#### Data records

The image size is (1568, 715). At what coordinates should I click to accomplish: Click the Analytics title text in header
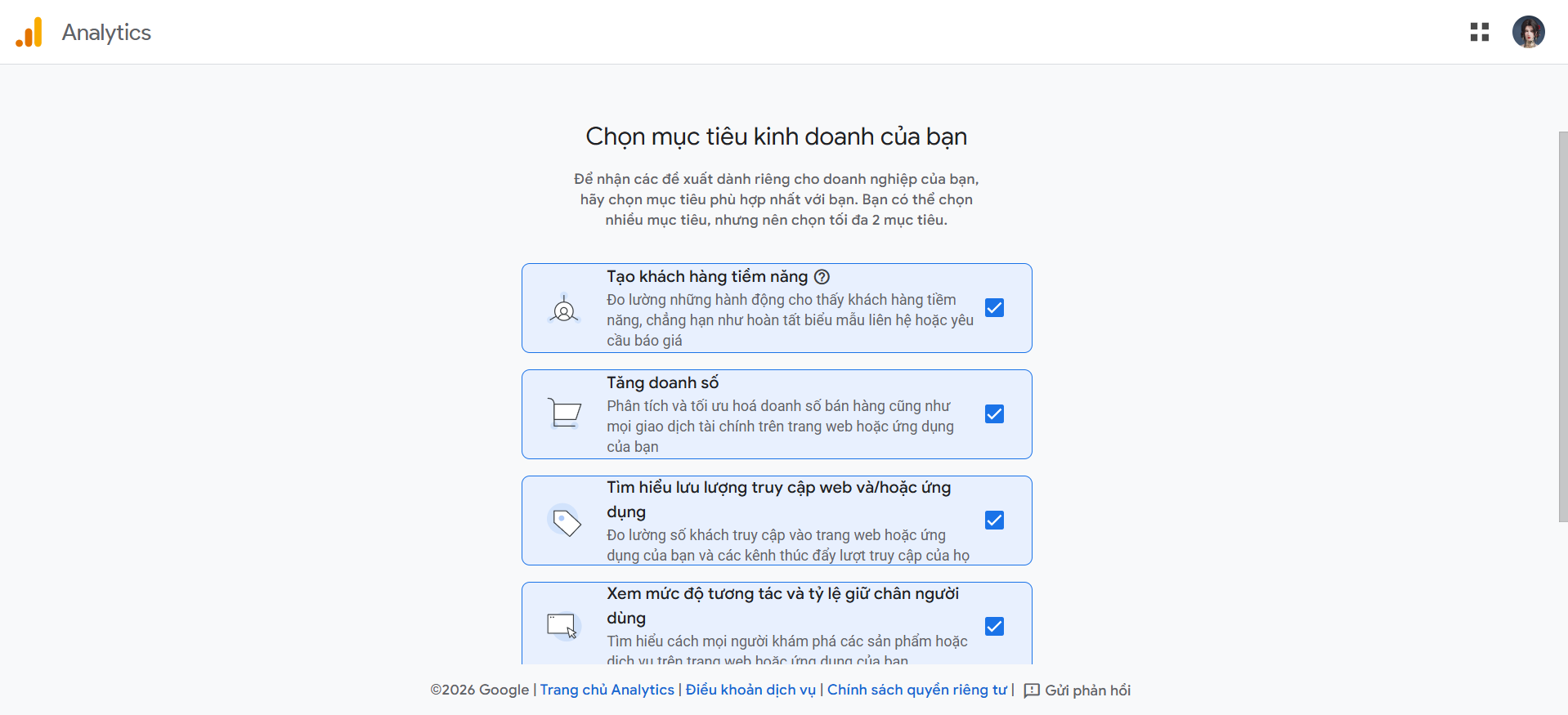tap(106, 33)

########
#### Data records

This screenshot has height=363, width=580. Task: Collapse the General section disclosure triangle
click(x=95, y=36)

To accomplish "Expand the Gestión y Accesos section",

########
#### Data records

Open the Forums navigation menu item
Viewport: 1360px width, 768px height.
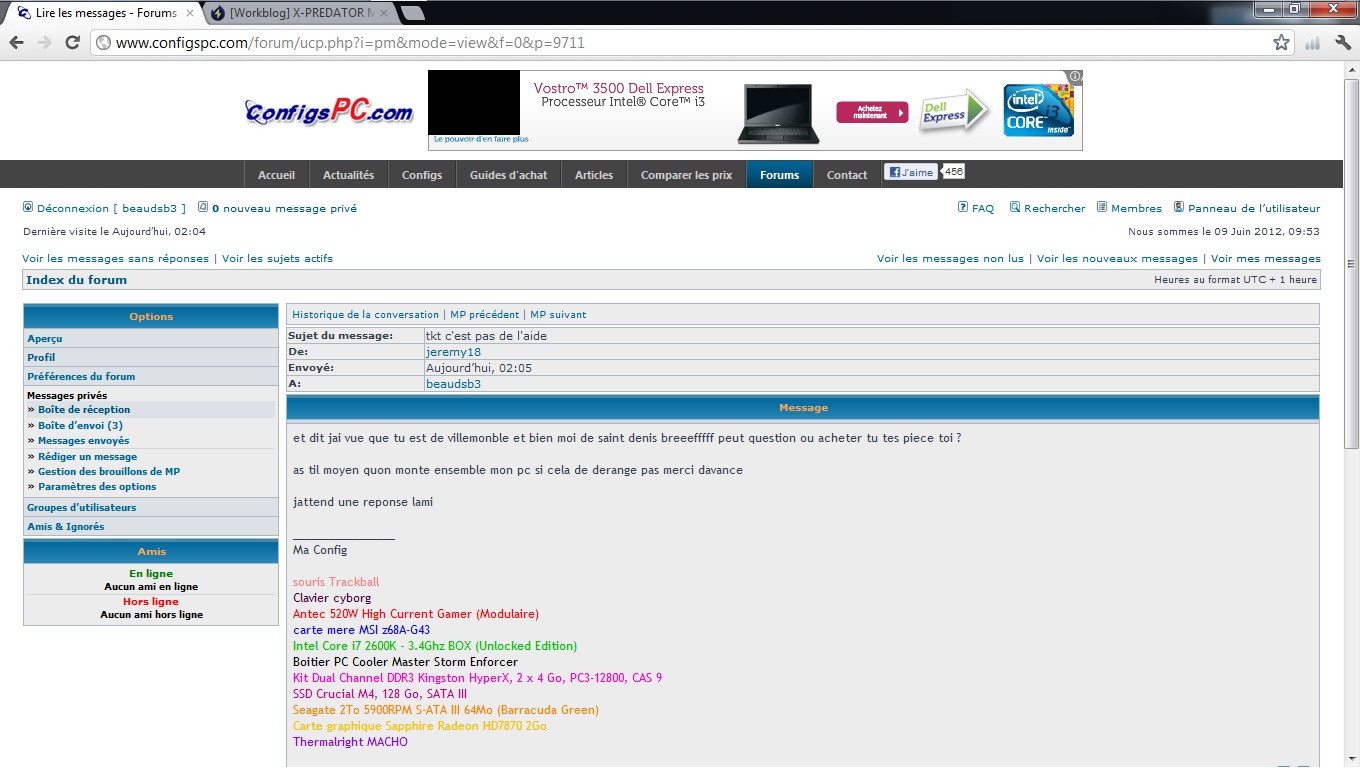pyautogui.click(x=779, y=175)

########

Reproduce exactly the entries above, limited to the lines from the one with "This screenshot has" through the one with "the Gestión y", both included.

This screenshot has height=363, width=580. Task: Collapse the General section disclosure triangle
click(x=95, y=36)

To accomplish "Expand the Gestión y Accesos section",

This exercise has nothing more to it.